▶ **EXTRACTED DATA**
%%
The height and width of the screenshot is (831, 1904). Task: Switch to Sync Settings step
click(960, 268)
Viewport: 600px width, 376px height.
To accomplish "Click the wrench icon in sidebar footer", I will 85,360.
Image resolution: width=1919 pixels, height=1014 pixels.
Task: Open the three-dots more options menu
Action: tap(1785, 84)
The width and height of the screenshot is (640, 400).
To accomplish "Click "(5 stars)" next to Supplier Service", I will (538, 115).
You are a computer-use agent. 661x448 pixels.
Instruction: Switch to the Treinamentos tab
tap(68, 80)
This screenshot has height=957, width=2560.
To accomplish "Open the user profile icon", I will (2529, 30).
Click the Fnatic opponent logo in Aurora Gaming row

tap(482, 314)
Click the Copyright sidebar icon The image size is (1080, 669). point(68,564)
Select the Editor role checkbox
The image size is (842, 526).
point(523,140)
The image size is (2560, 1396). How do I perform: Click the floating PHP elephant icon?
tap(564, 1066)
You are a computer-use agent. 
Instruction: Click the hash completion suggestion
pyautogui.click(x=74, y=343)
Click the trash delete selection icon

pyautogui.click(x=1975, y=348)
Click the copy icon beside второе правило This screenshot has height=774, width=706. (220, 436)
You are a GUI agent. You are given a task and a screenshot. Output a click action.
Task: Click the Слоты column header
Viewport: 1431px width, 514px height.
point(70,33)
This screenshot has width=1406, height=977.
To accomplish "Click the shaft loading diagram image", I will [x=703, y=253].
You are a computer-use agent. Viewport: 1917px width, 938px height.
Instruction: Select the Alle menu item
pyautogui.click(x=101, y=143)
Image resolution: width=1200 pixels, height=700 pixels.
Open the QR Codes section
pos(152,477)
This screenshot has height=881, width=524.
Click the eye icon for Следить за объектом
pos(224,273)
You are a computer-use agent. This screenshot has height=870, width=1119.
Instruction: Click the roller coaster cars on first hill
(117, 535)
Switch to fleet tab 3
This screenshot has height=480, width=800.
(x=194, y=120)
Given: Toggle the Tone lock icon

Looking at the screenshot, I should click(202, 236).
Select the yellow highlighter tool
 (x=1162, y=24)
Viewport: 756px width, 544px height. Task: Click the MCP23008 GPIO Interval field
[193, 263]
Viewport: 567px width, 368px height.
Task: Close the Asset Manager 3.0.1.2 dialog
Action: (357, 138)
%%
▶ **WHAT THIS TASK INVOLVES**
Please repeat all of the material above, swapping each "sidebar" for "side panel" and leaving everything else unchanged.

▶ **WORKED ANSWER**
The height and width of the screenshot is (831, 1904). Task: Switch to Sync Settings step
click(960, 268)
Viewport: 600px width, 376px height.
To accomplish "Click the wrench icon in side panel footer", I will 85,360.
Image resolution: width=1919 pixels, height=1014 pixels.
Task: Open the three-dots more options menu
Action: tap(1785, 84)
The width and height of the screenshot is (640, 400).
To accomplish "Click "(5 stars)" next to Supplier Service", I will (538, 115).
You are a computer-use agent. 661x448 pixels.
Instruction: Switch to the Treinamentos tab
tap(68, 80)
This screenshot has height=957, width=2560.
To accomplish "Open the user profile icon", I will (2529, 30).
Click the Fnatic opponent logo in Aurora Gaming row

tap(482, 314)
Click the Copyright side panel icon The image size is (1080, 669). point(68,564)
Select the Editor role checkbox
The image size is (842, 526).
point(523,140)
The image size is (2560, 1396). How do I perform: Click the floating PHP elephant icon?
tap(564, 1066)
You are a computer-use agent. 
Instruction: Click the hash completion suggestion
pyautogui.click(x=74, y=343)
Click the trash delete selection icon

pyautogui.click(x=1975, y=348)
Click the copy icon beside второе правило This screenshot has height=774, width=706. (220, 436)
You are a GUI agent. You are given a task and a screenshot. Output a click action.
Task: Click the Слоты column header
Viewport: 1431px width, 514px height.
point(70,33)
This screenshot has width=1406, height=977.
To accomplish "Click the shaft loading diagram image", I will [x=703, y=253].
You are a computer-use agent. Viewport: 1917px width, 938px height.
Instruction: Select the Alle menu item
pyautogui.click(x=101, y=143)
Image resolution: width=1200 pixels, height=700 pixels.
Open the QR Codes section
pos(152,477)
This screenshot has height=881, width=524.
Click the eye icon for Следить за объектом
pos(224,273)
You are a computer-use agent. This screenshot has height=870, width=1119.
Instruction: Click the roller coaster cars on first hill
(117, 535)
Switch to fleet tab 3
This screenshot has height=480, width=800.
(x=194, y=120)
Given: Toggle the Tone lock icon

Looking at the screenshot, I should click(202, 236).
Select the yellow highlighter tool
 (x=1162, y=24)
Viewport: 756px width, 544px height. Task: Click the MCP23008 GPIO Interval field
[193, 263]
Viewport: 567px width, 368px height.
Task: Close the Asset Manager 3.0.1.2 dialog
Action: (357, 138)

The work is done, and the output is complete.